As shown in Figure 12, the predictive results agreed well with the experimental ones, and the total average relative error was 7.57%, which means that the proposed model can be used for surface roughness prediction. For the relative error of each individual experiment, the maximum value was 73.47% in the second experiment. This could be caused by the micro-breakage of the sharp cutting edges. A new diamond tool was used for the first 12 groups of experiments, and another new tool was used for the last 12 groups of experiments. The cutting edges of the grits were sharp in the initial process. These sharp edges were apt to break with the assistance of vibration, and in this way, numerous micro edges were formed. These micro edges improved the surface quality distinctively, which resulted in an evident decrease of the surface roughness value (from 0.4954 µm in the first experiment to 0.2205 µm in the second experiment). The micro-breakage phenomenon was also mentioned in Ding et al. [24]. Therefore, the abrupt change of the surface roughness value in the second experiment led to a large deviation between the prediction and experimental results. If the second experiment were removed from the verification, the total average relative error could be 4.71%, which indicated a high prediction accuracy of the proposed model.

The effects of the input variables on the surface roughness are illustrated in Figure 13. From the experimental results, the surface roughness showed a downward trend as the spindle rotational speed increased, while it showed a reverse trend as the cutting depth increased. With increasing feed rate, the surface roughness showed a fluctuating growth trend. Similar effects can also be found in the prediction results, which further validate the proposed model. Similar results were also obtained in previous studies [2,8].

5. Conclusions

In this paper, the mathematical expression of the lateral crack propagation path was derived firstly. Afterward, Rayleigh’s probability density function was introduced to describe the penetration depth of the diamond grits. Finally, with the consideration of the ultrasonic vibration characteristics, a comprehensive predictive model for the surface roughness in UVAG of ceramics was proposed. The relationship between input variables and the surface roughness was analyzed both theoretically and experimentally.
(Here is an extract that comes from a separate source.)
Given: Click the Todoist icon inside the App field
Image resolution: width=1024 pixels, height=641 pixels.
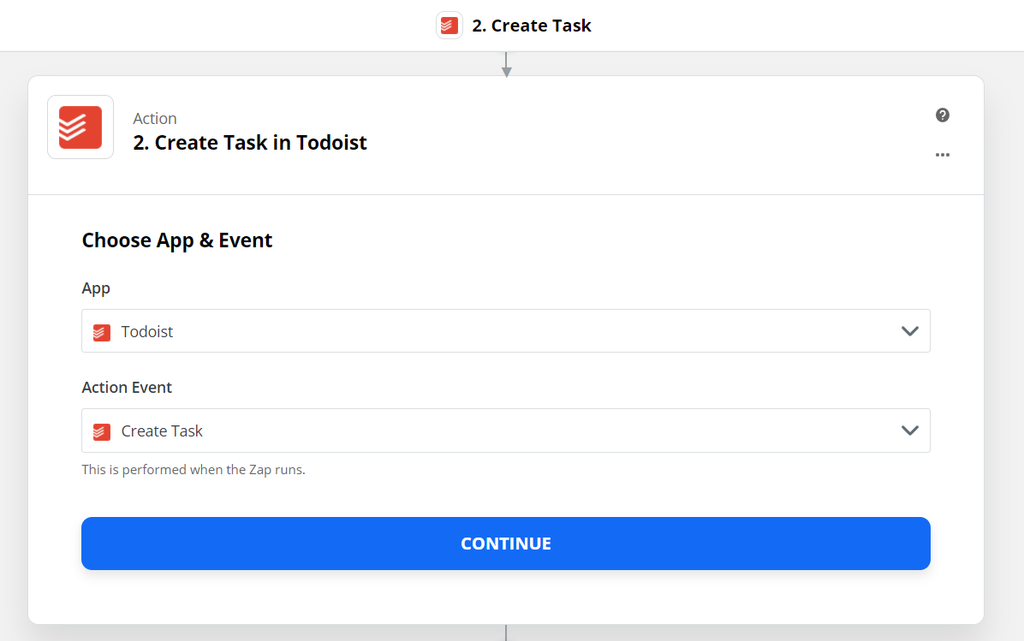Looking at the screenshot, I should [x=101, y=330].
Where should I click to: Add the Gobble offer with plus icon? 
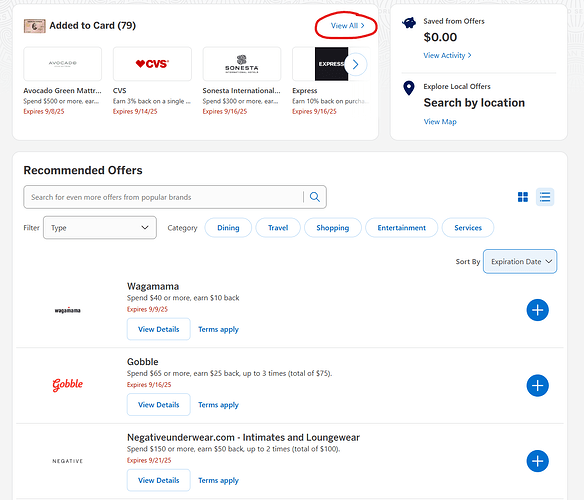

The following conclusions can be summarized from the study:

• The prediction results were very consistent with the experimental ones, and the total average relative error was 7.57%. These results verified the validity of the proposed model. Therefore, the proposed model can be applied for surface roughness prediction in the UVAG of ceramics.
• The effects of the diamond grits’ random distribution, brittle fracture removal, and ultrasonic vibration on the surface roughness were considered during the modeling process. This provided an in-depth understanding of the formation of surface roughness in the UVAG of ceramics and can be also considered as the basis for future parameter optimization.
• From the developed model, the surface roughness decreased with the rise of the spindle rotational speed, while it showed the opposite trend with increasing cutting depth. Besides, the surface roughness had a fluctuating growth trend with increasing feed rate. Similar results were also obtained in previous studies [2,8].

To further improve the accuracy of the proposed model, reverse engineering methods could be used to obtain the real distribution and shape of the diamond grits. For example, a scanner can be utilized to get the 3D data of the diamond grits, and the distribution characteristics can be derived from statistical analysis.